Mintz-Oron Shira, Aharoni Asaph, Ruppin Eytan, Shlomi Tomer
Department of Plant Sciences, Weizmann Institute of Science, Rehovot, Israel.
Bioinformatics. 2009 Jun 15;25(12):i247-52. doi: 10.1093/bioinformatics/btp209.
Revealing the subcellular localization of proteins within membrane-bound compartments is of a major importance for inferring protein function. Though current high-throughput localization experiments provide valuable data, they are costly and time-consuming, and due to technical difficulties not readily applicable for many Eukaryotes. Physical characteristics of proteins, such as sequence targeting signals and amino acid composition are commonly used to predict subcellular localizations using computational approaches. Recently it was shown that protein-protein interaction (PPI) networks can be used to significantly improve the prediction accuracy of protein subcellular localization. However, as high-throughput PPI data depend on costly high-throughput experiments and are currently available for only a few organisms, the scope of such methods is yet limited.
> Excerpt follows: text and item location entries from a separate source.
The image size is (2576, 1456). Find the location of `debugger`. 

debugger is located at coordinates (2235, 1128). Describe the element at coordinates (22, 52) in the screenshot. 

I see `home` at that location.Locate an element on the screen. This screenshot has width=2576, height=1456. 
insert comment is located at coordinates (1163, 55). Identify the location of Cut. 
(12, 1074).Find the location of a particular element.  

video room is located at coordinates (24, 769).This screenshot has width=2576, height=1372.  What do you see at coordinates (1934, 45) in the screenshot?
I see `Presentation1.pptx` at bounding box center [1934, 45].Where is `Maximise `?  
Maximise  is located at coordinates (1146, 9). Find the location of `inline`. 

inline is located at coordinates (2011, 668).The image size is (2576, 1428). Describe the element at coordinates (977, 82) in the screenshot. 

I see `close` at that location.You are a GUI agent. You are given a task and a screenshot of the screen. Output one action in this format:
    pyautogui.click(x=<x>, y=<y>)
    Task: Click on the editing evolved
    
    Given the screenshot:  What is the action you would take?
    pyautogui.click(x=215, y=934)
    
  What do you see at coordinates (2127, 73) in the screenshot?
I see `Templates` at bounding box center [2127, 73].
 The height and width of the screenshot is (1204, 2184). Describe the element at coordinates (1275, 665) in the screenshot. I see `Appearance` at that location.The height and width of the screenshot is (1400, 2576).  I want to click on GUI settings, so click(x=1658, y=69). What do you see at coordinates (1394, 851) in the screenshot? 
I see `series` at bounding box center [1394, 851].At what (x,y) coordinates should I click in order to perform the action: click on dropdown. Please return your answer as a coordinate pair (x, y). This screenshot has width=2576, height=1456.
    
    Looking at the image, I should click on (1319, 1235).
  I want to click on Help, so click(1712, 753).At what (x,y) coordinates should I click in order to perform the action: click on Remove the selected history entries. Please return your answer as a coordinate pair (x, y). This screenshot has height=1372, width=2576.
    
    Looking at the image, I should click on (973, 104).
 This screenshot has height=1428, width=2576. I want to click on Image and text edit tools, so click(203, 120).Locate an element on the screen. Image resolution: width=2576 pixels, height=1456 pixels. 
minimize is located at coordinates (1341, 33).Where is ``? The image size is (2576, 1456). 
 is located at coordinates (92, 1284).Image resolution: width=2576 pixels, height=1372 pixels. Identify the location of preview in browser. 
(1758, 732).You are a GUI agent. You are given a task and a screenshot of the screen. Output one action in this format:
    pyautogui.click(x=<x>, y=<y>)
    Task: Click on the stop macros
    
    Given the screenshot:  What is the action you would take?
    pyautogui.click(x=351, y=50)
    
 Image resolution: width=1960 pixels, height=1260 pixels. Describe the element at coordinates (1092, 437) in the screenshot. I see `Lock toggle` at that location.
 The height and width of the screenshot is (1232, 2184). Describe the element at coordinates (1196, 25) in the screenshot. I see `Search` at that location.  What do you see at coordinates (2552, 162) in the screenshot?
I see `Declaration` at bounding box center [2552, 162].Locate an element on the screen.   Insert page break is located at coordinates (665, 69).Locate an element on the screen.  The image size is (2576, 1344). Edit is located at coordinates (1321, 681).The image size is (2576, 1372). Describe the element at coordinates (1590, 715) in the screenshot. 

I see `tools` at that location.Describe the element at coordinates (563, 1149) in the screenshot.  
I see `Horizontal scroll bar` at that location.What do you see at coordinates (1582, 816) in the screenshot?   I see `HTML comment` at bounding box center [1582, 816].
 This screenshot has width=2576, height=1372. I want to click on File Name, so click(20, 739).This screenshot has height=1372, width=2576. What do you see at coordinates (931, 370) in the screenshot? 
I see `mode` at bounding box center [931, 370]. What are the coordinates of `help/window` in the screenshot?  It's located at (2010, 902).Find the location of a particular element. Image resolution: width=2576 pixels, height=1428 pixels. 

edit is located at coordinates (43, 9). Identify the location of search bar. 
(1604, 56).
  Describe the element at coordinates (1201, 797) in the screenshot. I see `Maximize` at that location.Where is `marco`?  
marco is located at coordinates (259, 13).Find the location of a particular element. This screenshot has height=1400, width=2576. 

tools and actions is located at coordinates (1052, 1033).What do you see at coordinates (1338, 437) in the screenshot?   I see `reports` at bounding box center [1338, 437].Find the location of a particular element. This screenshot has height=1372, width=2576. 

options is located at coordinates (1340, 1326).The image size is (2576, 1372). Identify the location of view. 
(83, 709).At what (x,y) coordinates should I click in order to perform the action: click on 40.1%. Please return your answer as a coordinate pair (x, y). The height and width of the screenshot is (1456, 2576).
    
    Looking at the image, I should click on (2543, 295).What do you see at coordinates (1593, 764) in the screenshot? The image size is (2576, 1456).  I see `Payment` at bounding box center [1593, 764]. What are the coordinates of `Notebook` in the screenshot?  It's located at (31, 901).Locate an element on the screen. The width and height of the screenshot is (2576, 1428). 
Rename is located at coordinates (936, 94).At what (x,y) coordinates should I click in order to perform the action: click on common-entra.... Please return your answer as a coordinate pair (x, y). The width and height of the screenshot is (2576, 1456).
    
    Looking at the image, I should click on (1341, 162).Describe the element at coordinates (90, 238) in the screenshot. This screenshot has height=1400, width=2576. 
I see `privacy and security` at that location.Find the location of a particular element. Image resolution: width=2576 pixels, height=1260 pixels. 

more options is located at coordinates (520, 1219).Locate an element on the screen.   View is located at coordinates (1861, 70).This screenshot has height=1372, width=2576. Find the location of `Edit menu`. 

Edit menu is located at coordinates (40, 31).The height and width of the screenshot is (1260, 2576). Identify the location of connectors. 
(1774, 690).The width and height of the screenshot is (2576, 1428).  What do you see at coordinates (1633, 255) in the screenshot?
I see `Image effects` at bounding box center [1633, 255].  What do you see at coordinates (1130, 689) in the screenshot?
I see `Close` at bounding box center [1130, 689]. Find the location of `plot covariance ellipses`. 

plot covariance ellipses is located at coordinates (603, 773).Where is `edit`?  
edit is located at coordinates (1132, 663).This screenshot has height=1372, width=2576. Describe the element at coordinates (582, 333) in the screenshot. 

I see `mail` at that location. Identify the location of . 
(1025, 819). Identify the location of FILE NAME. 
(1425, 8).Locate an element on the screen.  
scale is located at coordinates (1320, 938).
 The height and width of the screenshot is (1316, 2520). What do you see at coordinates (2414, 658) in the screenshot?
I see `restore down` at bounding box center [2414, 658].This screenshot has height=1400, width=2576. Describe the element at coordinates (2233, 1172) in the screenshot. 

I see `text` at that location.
This study presents a novel constraint-based method for predicting subcellular localization of enzymes based on their embedding metabolic network, relying on a parsimony principle of a minimal number of cross-membrane metabolite transporters. In a cross-validation test of predicting known subcellular localization of yeast enzymes, the method is shown to be markedly robust, providing accurate localization predictions even when only 20% of the known enzyme localizations are given as input. It is shown to outperform pathway enrichment-based methods both in terms of prediction accuracy and in its ability to predict the subcellular localization of entire metabolic pathways when no a-priori pathway-specific localization data is available (and hence enrichment methods are bound to fail). With the number of available metabolic networks already reaching more than 600 and growing fast, the new method may significantly contribute to the identification of enzyme localizations in many different organisms.
揭示膜结合区室中蛋白质的亚细胞定位对于推断蛋白质功能至关重要。尽管当前的高通量定位实验提供了有价值的数据,但它们成本高昂且耗时,并且由于技术困难,许多真核生物难以适用。蛋白质的物理特性,如序列靶向信号和氨基酸组成,通常用于通过计算方法预测亚细胞定位。最近的研究表明,蛋白质-蛋白质相互作用(PPI)网络可用于显著提高蛋白质亚细胞定位的预测准确性。然而,由于高通量PPI数据依赖于成本高昂的高通量实验,目前仅适用于少数生物,此类方法的应用范围仍然有限。
本研究提出了一种基于嵌入代谢网络的新型约束方法,用于预测酶的亚细胞定位,该方法依赖于跨膜代谢物转运体数量最少的简约原则。在预测酵母酶已知亚细胞定位的交叉验证测试中,该方法显示出显著的稳健性,即使仅将20%的已知酶定位作为输入,也能提供准确的定位预测。在预测准确性以及在没有先验途径特异性定位数据(因此富集方法必然失败)时预测整个代谢途径亚细胞定位的能力方面,该方法均优于基于途径富集的方法。随着可用代谢网络数量已达600多个且增长迅速,新方法可能会对许多不同生物中酶定位的鉴定做出重大贡献。